The questions posed by the ecological crises – notably the climate emergency – are a series of provocations. These questions drive us back not only to intimate connections between our actions and the fate of the earth and our atmosphere, but to the intimate realm of our attention and capacity to care both individually and collectively.

The climate and ecological emergencies are ‘signs of our times’ that raise political questions far beyond the conventional realm of environmental policy. Our individual and collective responses are heavily mediated by parallel struggles in the new frontier of the ‘attention economy,’ where our freedom to embrace the conviction that another world is possible is deeply compromised by political and corporate-sponsored media complexes with ever more sophisticated capacities to target, monetise and colonize our attention and capacity to care and act wisely.
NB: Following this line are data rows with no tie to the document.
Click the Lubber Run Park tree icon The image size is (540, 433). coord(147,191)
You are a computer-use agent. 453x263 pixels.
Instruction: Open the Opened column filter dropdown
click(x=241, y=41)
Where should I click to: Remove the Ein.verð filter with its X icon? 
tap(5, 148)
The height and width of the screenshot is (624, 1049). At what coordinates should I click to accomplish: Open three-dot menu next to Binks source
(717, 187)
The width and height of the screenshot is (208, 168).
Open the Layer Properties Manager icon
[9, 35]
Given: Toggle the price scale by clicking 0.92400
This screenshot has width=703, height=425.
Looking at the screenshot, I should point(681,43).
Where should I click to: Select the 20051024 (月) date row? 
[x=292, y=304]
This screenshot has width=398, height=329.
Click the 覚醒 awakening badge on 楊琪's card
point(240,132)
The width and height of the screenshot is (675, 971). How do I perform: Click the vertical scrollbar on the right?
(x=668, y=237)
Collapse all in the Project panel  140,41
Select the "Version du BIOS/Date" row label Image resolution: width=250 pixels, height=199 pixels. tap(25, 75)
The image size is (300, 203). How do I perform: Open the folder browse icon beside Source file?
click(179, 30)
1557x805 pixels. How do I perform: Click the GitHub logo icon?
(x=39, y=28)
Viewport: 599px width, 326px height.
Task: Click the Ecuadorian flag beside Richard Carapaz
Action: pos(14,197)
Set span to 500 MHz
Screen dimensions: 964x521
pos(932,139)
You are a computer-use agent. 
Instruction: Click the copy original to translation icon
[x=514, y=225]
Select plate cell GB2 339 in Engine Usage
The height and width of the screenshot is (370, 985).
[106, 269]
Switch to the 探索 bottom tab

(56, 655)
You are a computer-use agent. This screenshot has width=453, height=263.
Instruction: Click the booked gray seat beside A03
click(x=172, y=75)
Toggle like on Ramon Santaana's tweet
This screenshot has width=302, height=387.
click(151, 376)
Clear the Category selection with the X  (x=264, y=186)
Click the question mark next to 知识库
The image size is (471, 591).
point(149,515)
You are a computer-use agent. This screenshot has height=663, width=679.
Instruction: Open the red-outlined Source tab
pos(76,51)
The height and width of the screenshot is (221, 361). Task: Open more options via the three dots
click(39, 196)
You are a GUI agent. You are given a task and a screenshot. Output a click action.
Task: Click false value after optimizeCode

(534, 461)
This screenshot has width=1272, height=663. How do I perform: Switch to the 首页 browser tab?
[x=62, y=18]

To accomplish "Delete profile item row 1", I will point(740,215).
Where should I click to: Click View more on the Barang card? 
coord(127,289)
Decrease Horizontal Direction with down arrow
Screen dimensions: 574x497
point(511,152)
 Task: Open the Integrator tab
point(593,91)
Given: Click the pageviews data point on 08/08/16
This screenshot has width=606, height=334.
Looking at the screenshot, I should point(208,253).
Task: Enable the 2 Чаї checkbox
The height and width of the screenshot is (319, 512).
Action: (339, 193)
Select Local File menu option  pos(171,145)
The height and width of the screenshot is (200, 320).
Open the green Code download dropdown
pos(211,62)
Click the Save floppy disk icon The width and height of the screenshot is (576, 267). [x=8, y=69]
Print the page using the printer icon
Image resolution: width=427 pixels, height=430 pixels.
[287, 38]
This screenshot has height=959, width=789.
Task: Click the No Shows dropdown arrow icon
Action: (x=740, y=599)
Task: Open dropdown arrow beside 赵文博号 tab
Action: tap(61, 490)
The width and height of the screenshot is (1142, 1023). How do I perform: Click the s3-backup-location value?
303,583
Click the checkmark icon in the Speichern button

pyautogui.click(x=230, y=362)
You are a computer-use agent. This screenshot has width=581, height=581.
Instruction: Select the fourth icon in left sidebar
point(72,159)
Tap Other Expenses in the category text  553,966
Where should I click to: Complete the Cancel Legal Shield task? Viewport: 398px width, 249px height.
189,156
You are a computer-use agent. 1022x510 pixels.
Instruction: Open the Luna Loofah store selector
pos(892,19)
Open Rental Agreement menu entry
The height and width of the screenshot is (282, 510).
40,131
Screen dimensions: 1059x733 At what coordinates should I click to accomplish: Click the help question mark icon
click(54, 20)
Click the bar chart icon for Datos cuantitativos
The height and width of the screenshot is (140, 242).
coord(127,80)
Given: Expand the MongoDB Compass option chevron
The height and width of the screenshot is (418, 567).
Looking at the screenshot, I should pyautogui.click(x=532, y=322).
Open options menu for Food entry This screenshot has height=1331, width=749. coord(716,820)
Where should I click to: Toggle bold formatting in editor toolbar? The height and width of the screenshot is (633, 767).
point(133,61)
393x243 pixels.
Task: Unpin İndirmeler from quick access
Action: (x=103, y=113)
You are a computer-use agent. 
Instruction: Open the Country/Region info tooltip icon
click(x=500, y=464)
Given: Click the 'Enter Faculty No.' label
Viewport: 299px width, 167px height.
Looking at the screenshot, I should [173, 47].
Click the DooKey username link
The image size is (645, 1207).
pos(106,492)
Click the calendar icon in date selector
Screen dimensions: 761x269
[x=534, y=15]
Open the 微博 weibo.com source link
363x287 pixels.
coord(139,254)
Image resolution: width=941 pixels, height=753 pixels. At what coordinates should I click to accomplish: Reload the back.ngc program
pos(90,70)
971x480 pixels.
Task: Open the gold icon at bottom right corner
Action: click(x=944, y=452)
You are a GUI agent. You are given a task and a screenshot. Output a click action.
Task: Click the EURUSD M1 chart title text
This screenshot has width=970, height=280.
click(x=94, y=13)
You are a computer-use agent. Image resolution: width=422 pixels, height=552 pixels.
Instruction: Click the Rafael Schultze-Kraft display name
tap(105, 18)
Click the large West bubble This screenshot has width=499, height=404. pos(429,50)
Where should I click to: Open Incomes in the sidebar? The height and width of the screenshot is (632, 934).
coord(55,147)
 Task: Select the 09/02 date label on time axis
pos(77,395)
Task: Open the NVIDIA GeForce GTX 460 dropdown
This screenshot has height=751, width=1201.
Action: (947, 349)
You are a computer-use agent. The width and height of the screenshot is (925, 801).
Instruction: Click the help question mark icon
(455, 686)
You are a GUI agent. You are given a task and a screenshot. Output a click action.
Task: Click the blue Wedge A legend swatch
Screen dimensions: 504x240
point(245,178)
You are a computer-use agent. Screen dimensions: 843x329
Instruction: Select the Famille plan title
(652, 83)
The climate emergency and wider ecological crises are beginning to touch on the foundations of human meaning and meaning-making, and they are doing so at a time when the global ‘one percent’ is exerting unprecedented levels of influence on our shared imaginaries through their ownership and control of media and information technologies. During the past two decades, concentrations of global wealth have been accompanied by the rising concentration of ownership of, and control over, multinational media corporations.

As a result, and as the Perspectiva network has noted, the battle for our attention is nothing less than the defining problem of our time. It has come to determine election results. It underpins the digital economy. And perhaps most controversial of all, the attention economy can erode what Perspectiva describes as our ‘social competencies’ while shaping who we become as human beings:

Due to the sheer volume of information we have available, we’ve witnessed our attention becoming increasingly scarce. Our various news feeds, messages and social media notifications are in a constant battle for our attention – they are the competing forces in the so-called ‘attention economy.

Attention’ is ‘that to which we attend.’ As William James once observed in his book The Principles of Psychology, what we attend to is reality, and our perception of reality is closely tied to where we focus our attention. Only what we pay attention to seems real to us, while what we ignore seems to fade into insignificance until we are blindsided and events such as climate change suddenly call out for attention. As James adds:

Each of us chooses, by our ways of attending to things, the universe we inhabit and the people we encounter. But for most of us, this ‘choice is unconscious, so it’s not really a choice at all.

This raises important questions about freedom. The cultivation of our capacity for attention and care is not only an individual concern but increasingly a public one that will eventually demand a series of public policy responses in areas that span wellbeing, media literacy and commercial interference in the public square.

In her review of Michael Lewis’s book, The Undoing Project, Tamsin Shaw describes how the findings of social psychology and behavioural economics are being employed to determine the news we read, the products we buy, the cultural and intellectual spheres (or virtual bubbles) we inhabit, and the human networks, online and in real life, of which we are part. Political parties have begun to harness this power, as witnessed in the Brexit referendum and in the most recent UK General Election.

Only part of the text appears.